28      Selon la requérante, premièrement, la chambre de recours aurait erronément restreint son examen à la question de savoir si le public pertinent percevrait le terme « makeblock » dans la marque contestée comme une invitation à construire des blocs avec d’autres blocs. En effet, pour le consommateur pertinent, le terme « makeblock » ne signifierait pas « construire des blocs », mais « assembler des portions d’éléments pour obtenir un produit différent ». Cette interprétation plus large serait confirmée par l’élément dessiné au sein du signe en cause, qui agit comme la voyelle « o » et qui représente un engrenage, ce dernier renvoyant également à la notion de combinaison de pièces pour construire ou faire quelque chose (comme un bloc).

29      Par ailleurs, l’expression « make block » ou « make a block » serait utilisée sur le marché au moins depuis 2006. Puisqu’elle serait connue par le consommateur, il n’y aurait pas d’« exercice mental » à faire dans l’interprétation du mot « makeblock », qui renvoie à une information sur les caractéristiques, composants ou finalités des jouets ou des robots visés par la marque.

30      Deuxièmement, l’expression « make block » ou « make a block » ne renverrait pas seulement à l’une des finalités d’usage ou d’utilisation des produits concernés mais serait en même temps la forme habituelle utilisée pour décrire la manière dont les produits désignés sont fabriqués. En ce qui concerne les produits relevant de la classe 7, la requérante avance que les robots vendus par l’intervenante seraient ainsi constitués de pièces qui forment un bloc. Les produits vendus en tant que robots ou composants électroniques à finalité éducative seraient assemblés en formant des blocs ou en assemblant des blocs ou des composants. Par ailleurs, la requérante soutient qu’il serait possible d’utiliser dans leur programmation l’instruction universelle de Scratch « Fabrique un bloc » (« Make a block ») ou encore l’instruction de programmation « fabrique des blocs » (« make blocks »). S’agissant des produits relevant de la classe 28, la requérante indique que les jouets commercialisés avec le signe Makeblock seront constitués de pièces qui forment un bloc.

31      Troisièmement, la requérante fait valoir que l’élément figuratif dans la marque contestée qui représente un engrenage serait descriptif des produits concernés, étant donné qu’il ressemble à l’une des pièces présentes dans tous les produits vendus par l’intervenante.

32      Quatrièmement, la requérante conteste que le niveau d’attention du consommateur soit toujours élevé quand il s’agit de produits relevant de la classe 7 ou de robots.

33      Cinquièmement, la requérante soutient qu’il serait excessif de considérer la marque contestée comme descriptive uniquement si elle était associée à des jeux de blocs de construction dont la seule finalité serait précisément de construire des blocs.

34      L’EUIPO et l’intervenante contestent les arguments de la requérante.

::::::::::

§ Consigne donnée 1: Selon l'extrait sur la marque Makeblock, depuis quand l'expression « make block » serait-elle utilisée sur le marché ?
§ Consigne donnée 2: Traduisez en anglais la phrase suivante de l'extrait sur la marque Makeblock : « Quatrièmement, la requérante conteste que le niveau d’attention du consommateur soit toujours élevé quand il s’agit de produits relevant de la classe 7 ou de robots. »
§ Consigne donnée 3: Poursuivez l'extrait sur la marque Makeblock à partir de sa dernière phrase.

[Enregistrements conservés]
::::::::::

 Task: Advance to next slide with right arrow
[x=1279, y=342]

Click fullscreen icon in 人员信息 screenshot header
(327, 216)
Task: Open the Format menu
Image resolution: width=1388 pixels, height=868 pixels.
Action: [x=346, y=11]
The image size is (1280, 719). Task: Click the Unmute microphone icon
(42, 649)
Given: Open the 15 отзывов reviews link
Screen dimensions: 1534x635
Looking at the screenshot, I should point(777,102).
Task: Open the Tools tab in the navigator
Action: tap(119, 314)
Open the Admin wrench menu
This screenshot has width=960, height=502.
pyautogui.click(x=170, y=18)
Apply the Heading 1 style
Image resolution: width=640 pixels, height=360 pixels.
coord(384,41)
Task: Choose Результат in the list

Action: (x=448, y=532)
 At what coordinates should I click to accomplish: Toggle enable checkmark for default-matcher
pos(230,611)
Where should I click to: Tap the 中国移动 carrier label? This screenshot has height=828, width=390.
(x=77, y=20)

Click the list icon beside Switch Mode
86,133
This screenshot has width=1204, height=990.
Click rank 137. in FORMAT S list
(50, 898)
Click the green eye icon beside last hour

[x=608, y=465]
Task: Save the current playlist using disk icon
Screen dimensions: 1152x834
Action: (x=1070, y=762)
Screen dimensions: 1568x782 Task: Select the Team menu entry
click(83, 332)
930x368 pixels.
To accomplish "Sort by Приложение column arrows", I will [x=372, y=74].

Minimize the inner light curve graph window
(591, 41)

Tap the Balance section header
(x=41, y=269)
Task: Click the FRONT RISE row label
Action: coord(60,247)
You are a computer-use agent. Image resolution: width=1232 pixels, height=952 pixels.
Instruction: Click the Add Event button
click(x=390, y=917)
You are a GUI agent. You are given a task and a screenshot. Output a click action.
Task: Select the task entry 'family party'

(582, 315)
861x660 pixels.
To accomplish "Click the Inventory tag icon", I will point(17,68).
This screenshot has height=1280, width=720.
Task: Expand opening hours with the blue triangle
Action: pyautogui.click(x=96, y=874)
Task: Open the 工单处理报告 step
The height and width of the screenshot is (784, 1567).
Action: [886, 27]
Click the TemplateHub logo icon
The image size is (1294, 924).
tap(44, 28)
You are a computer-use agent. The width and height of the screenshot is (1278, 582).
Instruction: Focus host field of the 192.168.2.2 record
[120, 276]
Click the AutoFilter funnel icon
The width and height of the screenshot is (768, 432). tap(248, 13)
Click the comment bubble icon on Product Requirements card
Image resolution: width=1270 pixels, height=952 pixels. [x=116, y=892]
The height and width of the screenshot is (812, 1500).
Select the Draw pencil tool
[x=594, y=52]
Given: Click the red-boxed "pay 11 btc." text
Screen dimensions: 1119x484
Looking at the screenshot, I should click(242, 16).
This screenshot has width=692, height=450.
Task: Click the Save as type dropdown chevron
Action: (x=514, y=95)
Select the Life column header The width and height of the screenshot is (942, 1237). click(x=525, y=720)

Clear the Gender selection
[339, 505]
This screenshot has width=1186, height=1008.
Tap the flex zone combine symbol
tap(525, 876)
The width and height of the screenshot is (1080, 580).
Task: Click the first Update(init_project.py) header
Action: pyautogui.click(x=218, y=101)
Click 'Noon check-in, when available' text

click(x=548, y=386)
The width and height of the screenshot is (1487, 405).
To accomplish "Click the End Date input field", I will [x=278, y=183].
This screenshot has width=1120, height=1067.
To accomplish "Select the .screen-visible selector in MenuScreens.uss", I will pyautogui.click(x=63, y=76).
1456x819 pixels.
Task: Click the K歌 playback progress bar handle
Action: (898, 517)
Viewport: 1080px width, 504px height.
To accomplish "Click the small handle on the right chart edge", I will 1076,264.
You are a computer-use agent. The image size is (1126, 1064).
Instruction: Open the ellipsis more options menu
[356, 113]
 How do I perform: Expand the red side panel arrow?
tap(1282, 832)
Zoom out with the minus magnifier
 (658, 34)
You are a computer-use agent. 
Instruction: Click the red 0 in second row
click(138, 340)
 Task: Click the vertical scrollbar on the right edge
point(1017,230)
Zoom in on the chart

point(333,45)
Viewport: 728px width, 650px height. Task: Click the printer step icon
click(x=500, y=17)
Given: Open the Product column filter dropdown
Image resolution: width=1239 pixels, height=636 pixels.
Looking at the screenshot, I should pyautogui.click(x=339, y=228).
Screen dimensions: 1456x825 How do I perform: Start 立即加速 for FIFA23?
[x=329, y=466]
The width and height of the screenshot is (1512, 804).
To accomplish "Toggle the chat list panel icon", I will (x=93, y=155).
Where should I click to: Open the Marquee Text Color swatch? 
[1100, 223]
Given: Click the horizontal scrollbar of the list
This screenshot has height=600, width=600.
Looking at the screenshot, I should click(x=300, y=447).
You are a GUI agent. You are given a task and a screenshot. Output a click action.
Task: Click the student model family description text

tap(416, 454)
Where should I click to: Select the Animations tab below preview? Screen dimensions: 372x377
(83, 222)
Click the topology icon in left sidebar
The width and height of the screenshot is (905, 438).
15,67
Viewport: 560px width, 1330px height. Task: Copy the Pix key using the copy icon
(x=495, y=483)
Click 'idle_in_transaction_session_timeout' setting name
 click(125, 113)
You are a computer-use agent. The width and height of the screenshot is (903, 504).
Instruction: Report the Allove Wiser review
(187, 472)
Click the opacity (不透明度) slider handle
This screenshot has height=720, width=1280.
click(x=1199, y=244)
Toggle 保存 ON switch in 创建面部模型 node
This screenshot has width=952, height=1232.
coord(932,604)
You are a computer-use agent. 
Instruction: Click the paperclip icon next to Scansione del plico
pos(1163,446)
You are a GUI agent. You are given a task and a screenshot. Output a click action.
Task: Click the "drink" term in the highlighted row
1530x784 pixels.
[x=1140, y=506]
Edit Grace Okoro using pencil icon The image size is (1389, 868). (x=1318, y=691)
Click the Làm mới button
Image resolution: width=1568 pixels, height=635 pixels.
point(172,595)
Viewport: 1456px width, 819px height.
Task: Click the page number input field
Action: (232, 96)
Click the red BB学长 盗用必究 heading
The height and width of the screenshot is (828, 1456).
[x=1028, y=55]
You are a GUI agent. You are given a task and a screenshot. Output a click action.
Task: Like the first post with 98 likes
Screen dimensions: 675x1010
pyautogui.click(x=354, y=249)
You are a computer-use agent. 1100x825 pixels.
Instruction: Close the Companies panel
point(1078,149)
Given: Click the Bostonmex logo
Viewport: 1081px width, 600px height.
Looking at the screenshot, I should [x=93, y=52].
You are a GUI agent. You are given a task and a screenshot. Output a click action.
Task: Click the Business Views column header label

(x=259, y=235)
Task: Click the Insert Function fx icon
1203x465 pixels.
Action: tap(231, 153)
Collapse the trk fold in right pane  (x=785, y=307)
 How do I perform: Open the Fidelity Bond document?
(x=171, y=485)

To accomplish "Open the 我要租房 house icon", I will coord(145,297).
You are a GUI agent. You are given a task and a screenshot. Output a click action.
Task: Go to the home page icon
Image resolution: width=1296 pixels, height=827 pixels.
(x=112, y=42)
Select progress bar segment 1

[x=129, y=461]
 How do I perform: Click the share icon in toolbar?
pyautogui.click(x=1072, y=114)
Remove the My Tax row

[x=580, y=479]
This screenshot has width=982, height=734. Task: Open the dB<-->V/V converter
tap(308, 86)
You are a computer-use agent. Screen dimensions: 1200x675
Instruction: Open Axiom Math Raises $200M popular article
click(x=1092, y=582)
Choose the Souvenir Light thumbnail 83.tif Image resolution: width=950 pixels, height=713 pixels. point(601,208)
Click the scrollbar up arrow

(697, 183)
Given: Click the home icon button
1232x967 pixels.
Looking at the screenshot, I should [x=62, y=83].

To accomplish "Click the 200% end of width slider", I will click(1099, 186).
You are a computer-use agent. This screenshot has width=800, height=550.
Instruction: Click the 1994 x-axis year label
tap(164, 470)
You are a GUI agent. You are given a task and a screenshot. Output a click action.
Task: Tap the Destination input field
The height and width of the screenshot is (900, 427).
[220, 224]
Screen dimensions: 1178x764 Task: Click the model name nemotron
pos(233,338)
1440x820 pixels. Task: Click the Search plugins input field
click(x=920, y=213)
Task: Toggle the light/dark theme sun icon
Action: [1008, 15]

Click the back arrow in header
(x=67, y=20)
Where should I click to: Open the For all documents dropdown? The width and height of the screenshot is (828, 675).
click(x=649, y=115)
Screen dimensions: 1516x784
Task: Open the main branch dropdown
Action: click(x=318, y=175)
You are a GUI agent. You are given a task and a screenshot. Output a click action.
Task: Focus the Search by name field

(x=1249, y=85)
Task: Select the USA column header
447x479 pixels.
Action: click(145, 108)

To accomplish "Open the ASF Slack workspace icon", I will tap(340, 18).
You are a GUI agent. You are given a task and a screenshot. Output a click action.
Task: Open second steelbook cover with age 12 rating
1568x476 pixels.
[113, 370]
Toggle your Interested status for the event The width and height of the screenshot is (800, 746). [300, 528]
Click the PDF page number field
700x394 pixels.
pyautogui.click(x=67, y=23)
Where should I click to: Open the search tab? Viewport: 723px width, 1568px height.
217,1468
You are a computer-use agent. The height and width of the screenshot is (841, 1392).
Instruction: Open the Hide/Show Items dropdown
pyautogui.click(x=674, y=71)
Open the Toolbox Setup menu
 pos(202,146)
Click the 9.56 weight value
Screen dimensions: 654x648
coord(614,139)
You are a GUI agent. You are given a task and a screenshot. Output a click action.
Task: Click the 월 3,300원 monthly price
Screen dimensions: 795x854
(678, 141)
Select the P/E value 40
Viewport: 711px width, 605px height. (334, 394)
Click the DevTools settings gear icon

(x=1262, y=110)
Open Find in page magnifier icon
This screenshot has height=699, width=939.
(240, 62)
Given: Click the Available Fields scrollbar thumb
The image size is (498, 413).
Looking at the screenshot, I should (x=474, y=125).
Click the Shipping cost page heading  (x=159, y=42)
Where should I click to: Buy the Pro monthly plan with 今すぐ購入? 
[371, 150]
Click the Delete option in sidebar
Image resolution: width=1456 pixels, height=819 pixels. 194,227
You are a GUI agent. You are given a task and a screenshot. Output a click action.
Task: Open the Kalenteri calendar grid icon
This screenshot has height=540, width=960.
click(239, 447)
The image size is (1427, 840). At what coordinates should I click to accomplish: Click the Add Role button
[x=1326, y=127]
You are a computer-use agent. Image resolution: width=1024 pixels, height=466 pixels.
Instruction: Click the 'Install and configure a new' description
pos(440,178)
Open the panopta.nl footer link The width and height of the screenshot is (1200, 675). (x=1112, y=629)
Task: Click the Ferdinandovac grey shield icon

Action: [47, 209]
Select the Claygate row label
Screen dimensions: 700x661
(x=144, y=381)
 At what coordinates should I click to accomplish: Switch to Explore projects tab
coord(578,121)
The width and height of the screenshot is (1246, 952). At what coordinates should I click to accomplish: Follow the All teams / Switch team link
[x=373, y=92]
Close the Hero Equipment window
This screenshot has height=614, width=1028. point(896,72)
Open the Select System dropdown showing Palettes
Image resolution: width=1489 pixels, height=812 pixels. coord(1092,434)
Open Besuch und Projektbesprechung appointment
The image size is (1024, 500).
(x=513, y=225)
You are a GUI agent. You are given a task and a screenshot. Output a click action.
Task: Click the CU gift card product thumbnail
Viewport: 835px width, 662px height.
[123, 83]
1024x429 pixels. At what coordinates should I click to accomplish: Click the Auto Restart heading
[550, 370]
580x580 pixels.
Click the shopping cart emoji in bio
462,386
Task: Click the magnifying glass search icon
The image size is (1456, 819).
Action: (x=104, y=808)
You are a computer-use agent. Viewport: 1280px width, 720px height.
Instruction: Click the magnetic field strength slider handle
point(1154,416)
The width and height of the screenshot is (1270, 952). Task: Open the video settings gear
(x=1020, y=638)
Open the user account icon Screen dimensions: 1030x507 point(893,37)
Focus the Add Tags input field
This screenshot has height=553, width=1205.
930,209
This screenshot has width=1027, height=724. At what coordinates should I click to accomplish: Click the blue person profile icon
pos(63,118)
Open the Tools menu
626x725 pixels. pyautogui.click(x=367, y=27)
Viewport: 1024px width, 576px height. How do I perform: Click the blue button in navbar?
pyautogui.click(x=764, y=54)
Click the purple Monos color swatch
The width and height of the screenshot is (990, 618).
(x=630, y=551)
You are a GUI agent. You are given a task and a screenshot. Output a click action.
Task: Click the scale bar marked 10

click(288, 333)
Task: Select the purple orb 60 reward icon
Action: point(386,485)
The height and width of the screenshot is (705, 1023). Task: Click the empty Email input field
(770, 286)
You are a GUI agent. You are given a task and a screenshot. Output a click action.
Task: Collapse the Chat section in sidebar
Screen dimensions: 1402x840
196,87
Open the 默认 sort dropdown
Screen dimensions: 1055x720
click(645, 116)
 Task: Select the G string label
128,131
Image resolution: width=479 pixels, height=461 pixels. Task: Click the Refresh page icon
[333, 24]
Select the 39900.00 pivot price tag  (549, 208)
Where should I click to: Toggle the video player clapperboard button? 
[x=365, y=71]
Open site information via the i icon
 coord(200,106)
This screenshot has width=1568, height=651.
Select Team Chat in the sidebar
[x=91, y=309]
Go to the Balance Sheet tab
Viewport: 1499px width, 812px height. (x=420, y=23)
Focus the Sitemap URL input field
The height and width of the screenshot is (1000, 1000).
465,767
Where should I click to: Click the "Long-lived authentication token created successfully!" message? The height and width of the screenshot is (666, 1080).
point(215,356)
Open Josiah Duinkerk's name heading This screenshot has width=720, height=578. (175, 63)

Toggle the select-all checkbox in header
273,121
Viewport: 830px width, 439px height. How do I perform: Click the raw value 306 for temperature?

::::::::::

§ Réponse à l'exercice 1: Elle serait utilisée sur le marché au moins depuis 2006.

§ Réponse à l'exercice 2: Fourth, the applicant disputes that the consumer's level of attention is always high when it comes to goods in Class 7 or robots.

§ Réponse à l'exercice 3:
35      Aux termes de l’article 7, paragraphe 1, sous c), du règlement no 207/2009, sont refusées à l’enregistrement les marques qui sont composées exclusivement de signes ou d’indications pouvant servir, dans le commerce, pour désigner l’espèce, la qualité, la quantité, la destination, la valeur, la provenance géographique ou l’époque de la production du produit ou de la prestation du service, ou d’autres caractéristiques de ceux-ci. En vertu de l’article 7, paragraphe 2, du même règlement, le paragraphe 1 est applicable même si les motifs de refus n’existent que dans une partie de l’Union.

36      Ces signes ou indications sont réputés incapables d’exercer la fonction essentielle de la marque, à savoir identifier l’origine commerciale du produit ou du service [arrêts du 23 octobre 2003, OHMI/Wrigley, C‑191/01 P, EU:C:2003:579, point 30, et du 27 février 2002, Eurocool Logistik/OHMI (EUROCOOL), T‑34/00, EU:T:2002:41, point 37].

37      L’intérêt général sous-tendant l’article 7, paragraphe 1, sous c), du règlement 2017/1001 consiste à assurer que des signes descriptifs de l’une ou de plusieurs des caractéristiques des produits ou des services pour lesquels un enregistrement en tant que marque est demandé puissent être librement utilisés par l’ensemble des opérateurs économiques offrant de tels produits ou services [voir arrêt du 23 mai 2019, Arçelik/EUIPO (MicroGarden), T‑364/18, non publié, EU:T:2019:355, point 16 et jurisprudence citée].

38      Il s’ensuit que, pour qu’un signe tombe sous le coup de l’interdiction énoncée à l’article 7, paragraphe 1, sous c), du règlement no 207/2009, il faut qu’il présente avec les produits ou les services en cause un rapport suffisamment direct et concret de nature à permettre au public pertinent de percevoir immédiatement, et sans autre réflexion, une description des produits et des services en cause ou d’une de leurs caractéristiques [voir arrêt du 11 avril 2019, Adapta Color/EUIPO – Coatings Foreign IP (ADAPTA POWDER COATINGS), T‑223/17, non publié, EU:T:2019:245, point 69 et jurisprudence citée].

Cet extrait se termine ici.